Cefla, cooperativa industriale con sede a Imola e attiva nei settori engineering, impianti, medicale e finiture per il legno, supera i 600 milioni di euro di fatturato e conta oltre 2 mila dipendenti. Da alcuni anni il gruppo ha scelto di investire in soluzioni energetiche innovative, puntando su un sistema sviluppato negli Stati Uniti per lo spazio e portato in Europa in partnership con la società californiana Bloom Energy. Il programma di sviluppo entra ora nel vivo. Sette impianti Nova sono già stati installati, anche se non tutti ancora in funzione, e due sono già operativi. Il primo è stato avviato proprio nella sede di Cefla, mentre il secondo è entrato in funzione nello stabilimento romagnolo della Red Bull. Oggi, alla fiera Key Energy di Rimini, verrà presentato anche quello costruito per il latte ItalA, mentre altri due sono in fase di attivazione per Igor Gorgonzola e presso un impianto di Biogas. Il principio alla base del sistema è relativamente semplice: trasformare scarti agricoli e biomasse in energia da utilizzare direttamente negli stabilimenti produttivi.

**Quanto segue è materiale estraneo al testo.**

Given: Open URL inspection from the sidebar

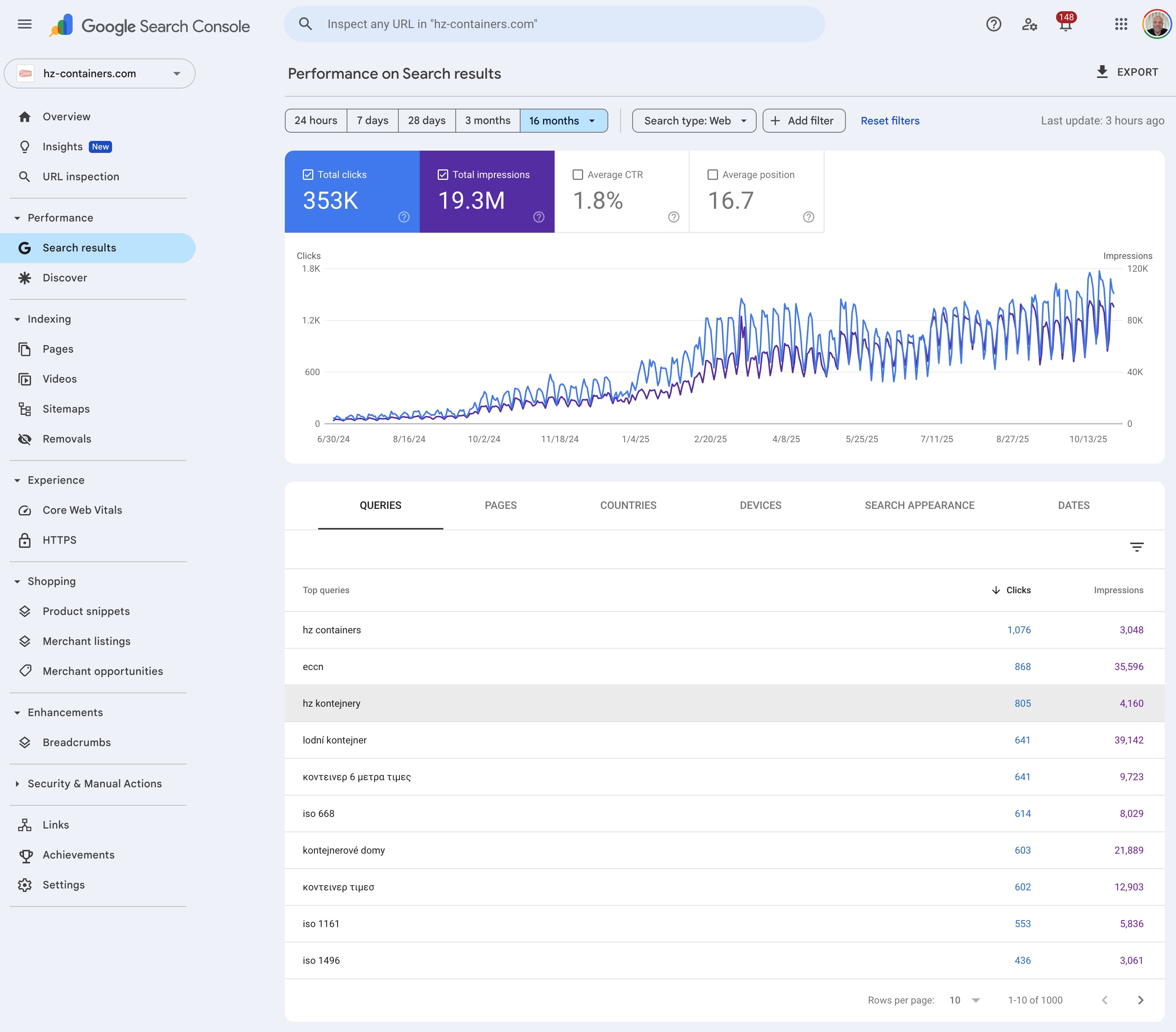Looking at the screenshot, I should tap(81, 176).
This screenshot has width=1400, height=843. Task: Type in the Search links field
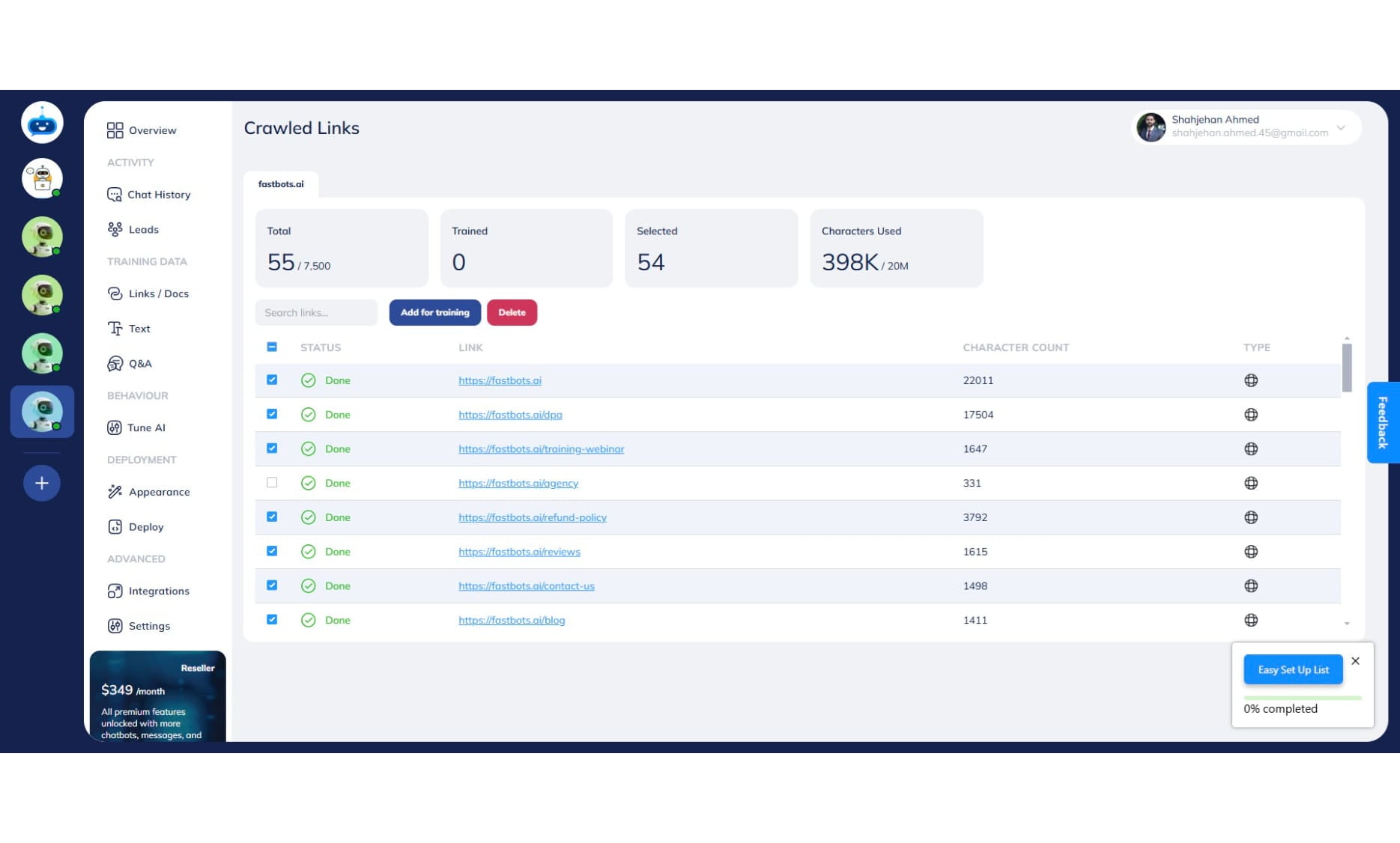(x=316, y=312)
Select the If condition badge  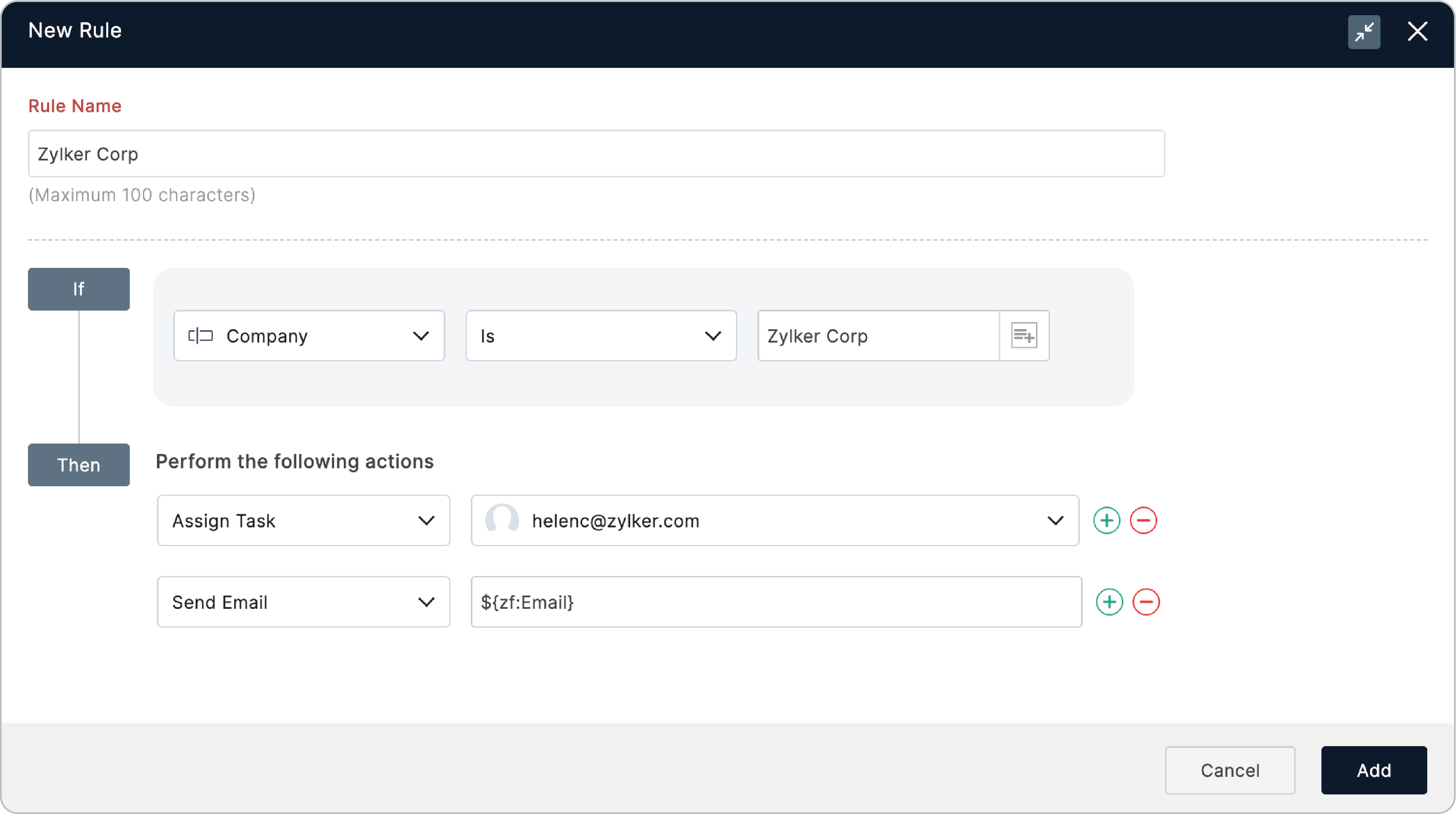click(79, 289)
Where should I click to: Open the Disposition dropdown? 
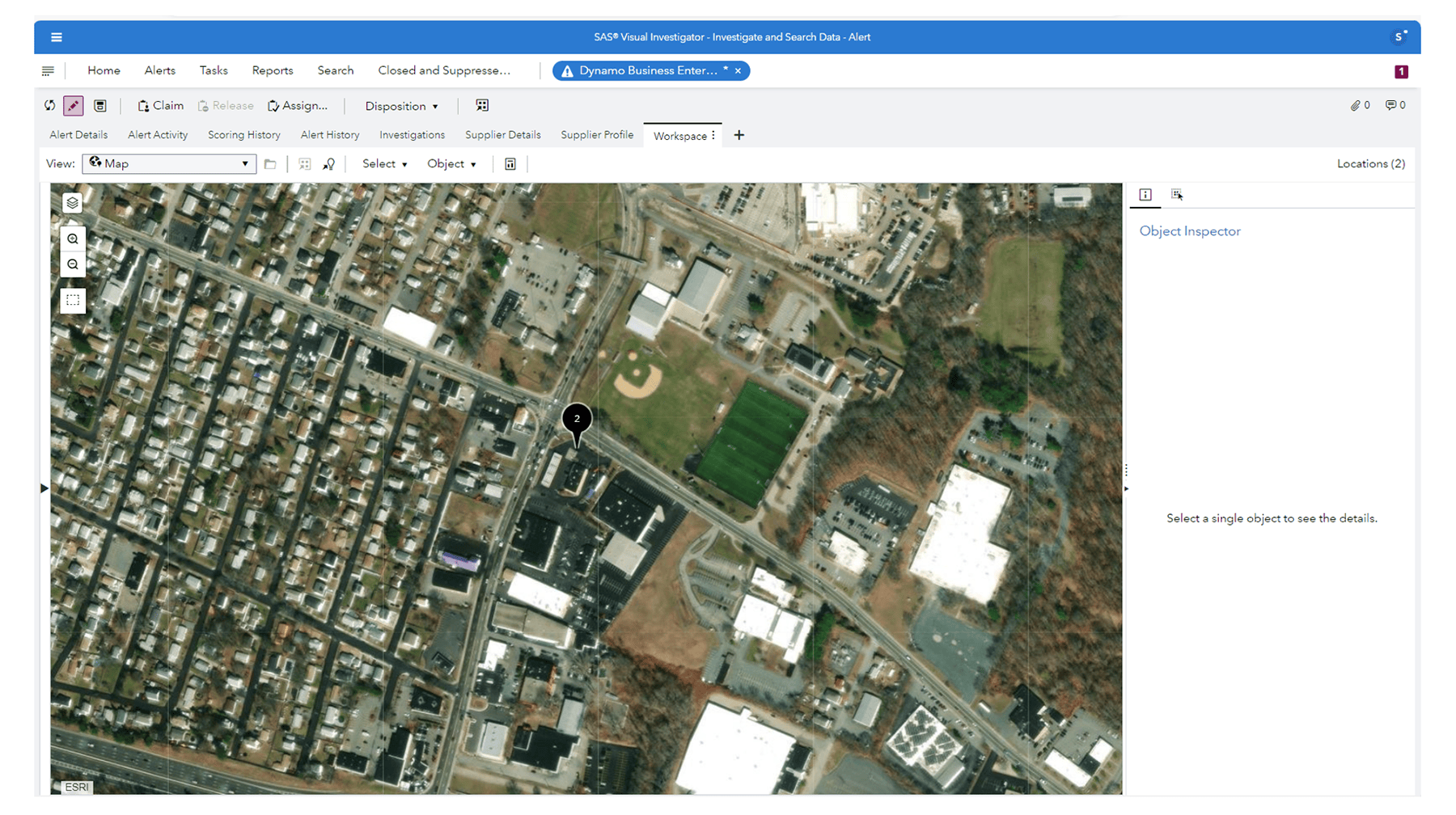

Se finora il modello è stato sperimentato soprattutto nell’industria alimentare, la prospettiva che si apre ora guarda molto più lontano. Il mondo dei data center, alimentato dalla crescita dell’intelligenza artificiale e del cloud, sta diventando uno dei maggiori consumatori di energia al mondo. In Italia la domanda potenziale cresce a un ritmo che mette sotto pressione la rete: secondo le analisi più recenti realizzate da Politecnico di Milano, mentre la potenza effettivamente installata nei data center nazionali si aggira attorno ai 600 megawatt, le richieste di connessione presentate a Terna superano i 60 gigawatt. La torta è ampia: nel triennio 2023-2025 in Italia sono stati investiti 7,1 miliardi di euro in data center, e gli annunci per il periodo 2026-2028 superano i 25 miliardi, distribuiti su oltre 80 iniziative.
È in questo spazio che gli operatori globali sbarcati in Italia – vedi a Milano – stanno guardando con interesse a sistemi capaci di essere installati rapidamente. Gli impianti Nova, secondo l’azienda, possono essere realizzati in poche settimane e arrivare a fornire potenze nell’ordine dei 10 megawatt. La stessa tecnologia sta attirando attenzione negli Stati Uniti. Proprio Bloom Energy ha annunciato a ottobre una partnership da 5 miliardi di dollari con Brookfield per infrastrutture energetiche dedicate ai data center. Per il gruppo imolese la sfida è quindi doppia: consolidare una tecnologia che nasce per l’industria e, allo stesso tempo, dare una risposta alla fame di elettricità nell’era dell’intelligenza artificiale.